§ **Set problem**
Reproduce everything in the coq au vin recipe from "For the chicken" down to "discard the solids.", swapping "stockpot" for "Dutch oven".

§ **Document excerpt**
★ ★ ★
This is a classic French braise that I learned from my mentor, Daniel Boulud, and one that we always had on the menu at Café Boulud in Manhattan, where I was the chef for seven wonderful years before moving back to the Twin Cities to open Spoon and Stable. My home-kitchen-friendly version of the dish is a great way to learn a few important tenets of braising: the importance of getting a good sear on the chicken, reducing two (!) bottles of red wine to intensify the flavor of the liquid, and turning the meat over a few times while it cooks to ensure even doneness. My favorite accompaniment for rich, earthy coq au vin is crispy, buttery spaetzle, which is surprisingly easy to make and doesn't require any special equipment (though if you have one of those spaetzle-makers, feel free to use it).

Technique tip: You might notice that this braise is cooked uncovered. Unless I'm cooking large cuts of meat, I actually prefer braising with the pan uncovered, as it lets moisture evaporate and intensifies the braising liquid.


Chicken Stock
  • 1 whole chicken (3½ to 4 pounds)
  • 4 quarts water (or chicken stock for a richer stock)
  • 1 leek, white and light-green parts only, roughly chopped
  • 1/2 fennel bulb and fronds, roughly chopped
  • 2 ribs celery, roughly chopped
  • 2 medium yellow onions, roughly chopped
  • 6 cloves garlic, smashed
  • 2 sprigs thyme
  • 2 bay leaves
  • 5 sprigs parsley
  • 3 large eggs
  • 1/3 cup whole milk
  • 1/3 cup plain Greek yogurt
  • fine sea salt
  • 2 cups all-purpose flour
  • olive oil, as needed
  • 2 tablespoons unsalted butter
  • teaspoons minced chives
Coq au Vin
  • 2 (750-milliliter) bottles full-bodied dry red wine
  • 1 whole chicken (about 3½ pounds), separated into 2 breasts, 2 thighs and 2 drumsticks
  • 2 ribs celery, cut into 2-inch batons
  • 8 cloves garlic, smashed
  • 1 pound small button mushrooms, cleaned and halved
  • 1/2 pound pearl onions, peeled
  • 1/4 pound slab bacon, cut into 1/4-inch batons
  • 1 herb sachet (4 thyme sprigs, 1 fresh bay leaf, 1 teaspoon coriander seeds and 1 teaspoon cracked white peppercorns tied up in cheesecloth with butcher's twine)
  • salt and freshly ground black pepper
  • 2 tablespoons olive oil
  • 2 tablespoons all-purpose flour
  • 2 cups chicken stock (recipe above)
  • 1/4 bunch parsley, leaves picked
  • spaetzle (recipe above)


For the chicken stock:


In a stockpot, combine all the ingredients. Cover and bring to a boil over high heat. Uncover the pot, reduce the heat to a gentle simmer and cook for 1½ hours.


Remove from the heat and remove the chicken from the pot. Set aside. Strain the liquid into another pot and discard the solids.


Once the chicken is cool enough to handle, shred the meat from the bones using your hands and reserve for another use. Some sections, like the breast, benefit from dicing with a knife to make equal 1-inch pieces. Discard the skin and bones. The stock can be refrigerated for up to 4 days or frozen for up to 6 months.

For the spaetzle:


In a bowl, whisk together the eggs, milk, yogurt and 1 teaspoon salt until well-combined. Using a rubber spatula, add half of the flour and stir until hydrated. Add the rest of the flour and stir until the remaining flour is hydrated, forming a thick batter. Let the batter rest for 20 minutes.
★ ★ ★
§ **Data entries**
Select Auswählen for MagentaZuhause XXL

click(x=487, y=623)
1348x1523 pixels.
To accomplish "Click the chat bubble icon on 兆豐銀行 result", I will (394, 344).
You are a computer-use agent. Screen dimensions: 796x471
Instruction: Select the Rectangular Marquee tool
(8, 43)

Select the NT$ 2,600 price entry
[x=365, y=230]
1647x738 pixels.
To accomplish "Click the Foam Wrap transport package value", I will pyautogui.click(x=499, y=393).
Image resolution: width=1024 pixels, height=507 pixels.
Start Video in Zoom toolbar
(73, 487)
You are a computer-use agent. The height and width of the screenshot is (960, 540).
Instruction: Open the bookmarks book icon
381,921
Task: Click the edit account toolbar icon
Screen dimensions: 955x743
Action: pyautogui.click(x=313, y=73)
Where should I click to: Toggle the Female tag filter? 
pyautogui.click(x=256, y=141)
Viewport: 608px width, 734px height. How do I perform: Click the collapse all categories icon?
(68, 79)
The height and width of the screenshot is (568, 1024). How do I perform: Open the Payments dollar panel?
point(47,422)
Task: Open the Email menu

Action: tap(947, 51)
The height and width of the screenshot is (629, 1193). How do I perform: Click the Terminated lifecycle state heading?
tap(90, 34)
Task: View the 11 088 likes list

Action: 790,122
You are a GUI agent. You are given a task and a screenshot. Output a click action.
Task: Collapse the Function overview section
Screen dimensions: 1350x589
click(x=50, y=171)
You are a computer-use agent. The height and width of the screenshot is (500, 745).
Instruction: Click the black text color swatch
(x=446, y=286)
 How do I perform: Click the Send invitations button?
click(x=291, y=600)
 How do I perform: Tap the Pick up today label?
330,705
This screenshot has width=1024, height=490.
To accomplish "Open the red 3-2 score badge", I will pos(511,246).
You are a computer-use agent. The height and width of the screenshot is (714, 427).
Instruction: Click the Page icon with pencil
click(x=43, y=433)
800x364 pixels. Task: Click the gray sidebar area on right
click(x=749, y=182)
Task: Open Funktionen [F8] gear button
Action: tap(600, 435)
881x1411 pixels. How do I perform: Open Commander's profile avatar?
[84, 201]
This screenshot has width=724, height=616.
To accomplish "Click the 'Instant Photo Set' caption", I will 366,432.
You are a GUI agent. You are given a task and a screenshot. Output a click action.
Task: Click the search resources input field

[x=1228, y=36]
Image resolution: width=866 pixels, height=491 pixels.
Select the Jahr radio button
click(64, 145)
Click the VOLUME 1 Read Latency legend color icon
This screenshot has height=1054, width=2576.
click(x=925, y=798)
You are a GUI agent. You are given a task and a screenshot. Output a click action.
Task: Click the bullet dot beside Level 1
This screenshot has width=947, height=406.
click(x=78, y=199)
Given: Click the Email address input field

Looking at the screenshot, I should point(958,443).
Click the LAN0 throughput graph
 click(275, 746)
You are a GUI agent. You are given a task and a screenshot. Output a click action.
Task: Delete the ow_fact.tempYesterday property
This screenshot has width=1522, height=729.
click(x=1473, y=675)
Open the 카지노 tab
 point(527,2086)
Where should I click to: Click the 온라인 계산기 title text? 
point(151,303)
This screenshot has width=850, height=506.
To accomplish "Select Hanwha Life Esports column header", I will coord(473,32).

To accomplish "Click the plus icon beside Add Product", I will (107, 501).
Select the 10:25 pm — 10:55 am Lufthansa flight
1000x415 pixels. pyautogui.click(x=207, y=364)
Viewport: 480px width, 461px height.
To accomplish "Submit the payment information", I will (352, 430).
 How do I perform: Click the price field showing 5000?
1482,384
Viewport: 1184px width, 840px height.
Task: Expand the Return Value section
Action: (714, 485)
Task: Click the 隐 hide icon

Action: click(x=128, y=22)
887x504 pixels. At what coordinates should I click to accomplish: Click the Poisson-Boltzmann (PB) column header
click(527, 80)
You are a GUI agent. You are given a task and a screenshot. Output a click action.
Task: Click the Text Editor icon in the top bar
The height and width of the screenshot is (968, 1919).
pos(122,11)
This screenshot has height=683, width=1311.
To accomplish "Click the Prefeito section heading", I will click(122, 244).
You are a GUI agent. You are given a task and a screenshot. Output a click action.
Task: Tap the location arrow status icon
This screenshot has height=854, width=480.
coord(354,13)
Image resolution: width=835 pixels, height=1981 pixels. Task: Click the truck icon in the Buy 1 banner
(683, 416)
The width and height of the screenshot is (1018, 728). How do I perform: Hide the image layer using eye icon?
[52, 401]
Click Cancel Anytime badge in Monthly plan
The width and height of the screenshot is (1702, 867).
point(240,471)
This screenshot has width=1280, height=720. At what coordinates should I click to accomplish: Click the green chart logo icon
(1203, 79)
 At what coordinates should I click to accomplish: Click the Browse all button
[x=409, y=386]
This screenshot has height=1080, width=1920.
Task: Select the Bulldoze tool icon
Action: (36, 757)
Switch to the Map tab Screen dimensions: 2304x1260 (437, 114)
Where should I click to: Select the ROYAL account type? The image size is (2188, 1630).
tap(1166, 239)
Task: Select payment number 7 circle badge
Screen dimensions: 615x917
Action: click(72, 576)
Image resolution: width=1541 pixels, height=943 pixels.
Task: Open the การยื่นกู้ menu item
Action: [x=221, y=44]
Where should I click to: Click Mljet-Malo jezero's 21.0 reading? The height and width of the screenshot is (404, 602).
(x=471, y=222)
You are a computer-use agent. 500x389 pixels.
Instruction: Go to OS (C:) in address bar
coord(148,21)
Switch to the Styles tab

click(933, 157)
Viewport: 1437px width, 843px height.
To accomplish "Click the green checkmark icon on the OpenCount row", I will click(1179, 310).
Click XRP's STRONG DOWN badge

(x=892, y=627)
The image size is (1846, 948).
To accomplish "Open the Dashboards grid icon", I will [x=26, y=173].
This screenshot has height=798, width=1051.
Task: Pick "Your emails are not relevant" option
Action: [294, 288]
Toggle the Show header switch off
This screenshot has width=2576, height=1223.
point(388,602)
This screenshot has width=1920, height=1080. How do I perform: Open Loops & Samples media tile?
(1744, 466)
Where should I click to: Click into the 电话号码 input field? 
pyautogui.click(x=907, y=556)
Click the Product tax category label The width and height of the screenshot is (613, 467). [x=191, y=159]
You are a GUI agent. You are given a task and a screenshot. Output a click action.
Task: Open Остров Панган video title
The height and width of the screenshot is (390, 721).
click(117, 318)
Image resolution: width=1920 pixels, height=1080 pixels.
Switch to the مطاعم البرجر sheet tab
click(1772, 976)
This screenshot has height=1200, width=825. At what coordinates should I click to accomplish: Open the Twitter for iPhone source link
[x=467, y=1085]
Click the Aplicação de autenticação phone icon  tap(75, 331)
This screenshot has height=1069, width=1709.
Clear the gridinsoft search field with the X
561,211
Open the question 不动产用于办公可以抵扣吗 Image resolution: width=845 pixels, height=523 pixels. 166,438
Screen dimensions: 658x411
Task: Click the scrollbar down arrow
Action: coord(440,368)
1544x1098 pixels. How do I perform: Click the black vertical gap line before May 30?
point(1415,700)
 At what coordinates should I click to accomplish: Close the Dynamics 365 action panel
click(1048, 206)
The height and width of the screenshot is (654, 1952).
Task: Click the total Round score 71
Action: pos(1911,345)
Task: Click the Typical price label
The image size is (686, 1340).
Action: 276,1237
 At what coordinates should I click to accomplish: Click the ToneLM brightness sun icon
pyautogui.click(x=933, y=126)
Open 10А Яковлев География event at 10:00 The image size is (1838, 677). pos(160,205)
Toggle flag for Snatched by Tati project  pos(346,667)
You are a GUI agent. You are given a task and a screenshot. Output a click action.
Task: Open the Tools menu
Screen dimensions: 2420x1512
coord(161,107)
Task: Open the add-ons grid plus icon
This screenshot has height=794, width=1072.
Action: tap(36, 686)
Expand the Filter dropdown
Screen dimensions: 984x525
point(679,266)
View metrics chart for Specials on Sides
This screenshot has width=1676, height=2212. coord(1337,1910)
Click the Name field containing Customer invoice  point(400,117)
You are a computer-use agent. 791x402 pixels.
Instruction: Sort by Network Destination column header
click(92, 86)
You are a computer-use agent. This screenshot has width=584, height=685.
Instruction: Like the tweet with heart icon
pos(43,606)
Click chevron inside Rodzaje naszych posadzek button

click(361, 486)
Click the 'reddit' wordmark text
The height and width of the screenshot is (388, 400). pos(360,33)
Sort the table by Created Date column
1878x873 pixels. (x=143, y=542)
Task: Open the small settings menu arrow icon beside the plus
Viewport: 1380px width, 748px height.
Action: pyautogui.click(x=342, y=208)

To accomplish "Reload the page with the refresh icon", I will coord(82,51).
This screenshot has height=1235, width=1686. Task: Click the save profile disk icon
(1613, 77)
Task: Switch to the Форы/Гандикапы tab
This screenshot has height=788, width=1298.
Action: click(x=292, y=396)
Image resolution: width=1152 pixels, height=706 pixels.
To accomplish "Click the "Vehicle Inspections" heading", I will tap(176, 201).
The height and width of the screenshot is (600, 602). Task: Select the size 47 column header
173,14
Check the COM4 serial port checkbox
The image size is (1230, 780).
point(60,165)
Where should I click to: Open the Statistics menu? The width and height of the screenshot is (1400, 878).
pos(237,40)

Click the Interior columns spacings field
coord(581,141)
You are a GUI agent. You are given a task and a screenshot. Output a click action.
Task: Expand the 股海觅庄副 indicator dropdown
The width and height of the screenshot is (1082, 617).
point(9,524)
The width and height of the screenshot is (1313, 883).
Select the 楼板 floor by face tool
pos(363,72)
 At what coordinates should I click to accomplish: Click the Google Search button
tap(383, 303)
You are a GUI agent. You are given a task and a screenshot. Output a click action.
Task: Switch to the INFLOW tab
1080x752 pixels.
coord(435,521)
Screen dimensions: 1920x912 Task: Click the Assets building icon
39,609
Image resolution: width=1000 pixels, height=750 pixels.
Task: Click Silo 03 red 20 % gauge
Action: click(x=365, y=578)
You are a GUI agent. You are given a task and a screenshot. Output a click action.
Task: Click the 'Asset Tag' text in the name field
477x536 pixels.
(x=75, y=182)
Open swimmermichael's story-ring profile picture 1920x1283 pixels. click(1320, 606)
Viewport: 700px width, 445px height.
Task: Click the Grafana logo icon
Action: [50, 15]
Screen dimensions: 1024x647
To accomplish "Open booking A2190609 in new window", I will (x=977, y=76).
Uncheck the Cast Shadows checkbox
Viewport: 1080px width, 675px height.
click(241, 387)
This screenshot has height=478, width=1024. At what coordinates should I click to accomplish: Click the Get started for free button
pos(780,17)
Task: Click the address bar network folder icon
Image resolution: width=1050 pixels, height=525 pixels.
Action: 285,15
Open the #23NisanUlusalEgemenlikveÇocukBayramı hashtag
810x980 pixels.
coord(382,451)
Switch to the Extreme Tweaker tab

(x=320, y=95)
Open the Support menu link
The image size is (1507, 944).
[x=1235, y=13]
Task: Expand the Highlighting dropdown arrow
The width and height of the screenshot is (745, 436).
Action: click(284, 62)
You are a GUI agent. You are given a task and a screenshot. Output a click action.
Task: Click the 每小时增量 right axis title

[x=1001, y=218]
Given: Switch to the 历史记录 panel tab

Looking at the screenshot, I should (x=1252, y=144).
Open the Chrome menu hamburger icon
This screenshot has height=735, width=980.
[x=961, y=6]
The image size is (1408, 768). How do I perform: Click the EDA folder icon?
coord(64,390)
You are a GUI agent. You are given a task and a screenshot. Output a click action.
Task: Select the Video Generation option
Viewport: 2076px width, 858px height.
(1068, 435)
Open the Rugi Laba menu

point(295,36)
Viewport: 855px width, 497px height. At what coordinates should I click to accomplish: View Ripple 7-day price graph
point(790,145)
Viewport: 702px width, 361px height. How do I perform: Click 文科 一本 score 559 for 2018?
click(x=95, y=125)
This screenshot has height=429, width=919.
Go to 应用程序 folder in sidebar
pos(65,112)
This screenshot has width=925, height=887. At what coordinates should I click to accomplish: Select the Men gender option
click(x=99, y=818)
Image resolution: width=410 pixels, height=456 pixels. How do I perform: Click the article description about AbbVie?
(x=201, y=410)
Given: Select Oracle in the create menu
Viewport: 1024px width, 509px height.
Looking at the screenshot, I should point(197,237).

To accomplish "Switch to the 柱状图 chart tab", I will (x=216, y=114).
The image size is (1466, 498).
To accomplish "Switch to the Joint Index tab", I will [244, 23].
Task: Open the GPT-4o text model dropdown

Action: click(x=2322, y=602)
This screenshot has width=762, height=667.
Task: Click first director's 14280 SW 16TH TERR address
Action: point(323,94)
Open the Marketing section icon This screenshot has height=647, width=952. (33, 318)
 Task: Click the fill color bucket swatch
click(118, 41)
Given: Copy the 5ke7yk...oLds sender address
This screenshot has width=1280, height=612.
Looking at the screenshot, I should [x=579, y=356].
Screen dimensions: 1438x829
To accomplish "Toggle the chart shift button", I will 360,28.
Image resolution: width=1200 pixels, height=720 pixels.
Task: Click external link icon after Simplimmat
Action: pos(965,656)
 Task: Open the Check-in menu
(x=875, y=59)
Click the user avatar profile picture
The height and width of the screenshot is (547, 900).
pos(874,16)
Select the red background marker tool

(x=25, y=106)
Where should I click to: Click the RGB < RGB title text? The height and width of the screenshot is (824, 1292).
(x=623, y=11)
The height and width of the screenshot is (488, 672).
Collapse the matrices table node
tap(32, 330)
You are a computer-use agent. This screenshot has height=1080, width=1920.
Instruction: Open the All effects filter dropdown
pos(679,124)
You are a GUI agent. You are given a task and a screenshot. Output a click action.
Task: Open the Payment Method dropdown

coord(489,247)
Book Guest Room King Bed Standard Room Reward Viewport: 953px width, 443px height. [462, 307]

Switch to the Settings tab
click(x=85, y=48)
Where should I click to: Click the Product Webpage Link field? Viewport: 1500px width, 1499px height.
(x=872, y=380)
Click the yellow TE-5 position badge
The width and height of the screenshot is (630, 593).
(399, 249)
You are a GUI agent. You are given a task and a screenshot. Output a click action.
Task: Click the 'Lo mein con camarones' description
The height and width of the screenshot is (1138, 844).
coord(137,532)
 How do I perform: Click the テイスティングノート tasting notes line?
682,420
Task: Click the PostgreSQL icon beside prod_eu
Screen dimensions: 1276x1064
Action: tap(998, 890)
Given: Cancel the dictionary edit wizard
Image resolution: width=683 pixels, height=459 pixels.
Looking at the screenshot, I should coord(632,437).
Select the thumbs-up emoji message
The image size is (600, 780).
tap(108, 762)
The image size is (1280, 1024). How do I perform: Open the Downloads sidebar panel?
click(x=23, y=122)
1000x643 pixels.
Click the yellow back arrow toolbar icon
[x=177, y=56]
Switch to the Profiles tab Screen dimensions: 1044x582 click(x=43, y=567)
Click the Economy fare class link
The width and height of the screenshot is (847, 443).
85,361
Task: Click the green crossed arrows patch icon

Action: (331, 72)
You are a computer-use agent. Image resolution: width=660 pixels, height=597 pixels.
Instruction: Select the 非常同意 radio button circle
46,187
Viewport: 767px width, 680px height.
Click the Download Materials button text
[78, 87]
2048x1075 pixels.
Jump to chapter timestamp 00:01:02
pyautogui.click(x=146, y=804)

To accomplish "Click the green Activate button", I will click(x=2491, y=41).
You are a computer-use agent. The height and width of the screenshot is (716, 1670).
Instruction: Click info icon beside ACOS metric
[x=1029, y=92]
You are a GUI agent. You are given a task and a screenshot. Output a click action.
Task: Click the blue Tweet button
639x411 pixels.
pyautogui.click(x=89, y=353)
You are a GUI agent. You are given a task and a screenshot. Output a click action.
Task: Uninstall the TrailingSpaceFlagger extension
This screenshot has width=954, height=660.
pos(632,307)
★ ★ ★
§ **Solution for this task**
For the chicken stock:


In a Dutch oven, combine all the ingredients. Cover and bring to a boil over high heat. Uncover the pot, reduce the heat to a gentle simmer and cook for 1½ hours.


Remove from the heat and remove the chicken from the pot. Set aside. Strain the liquid into another pot and discard the solids.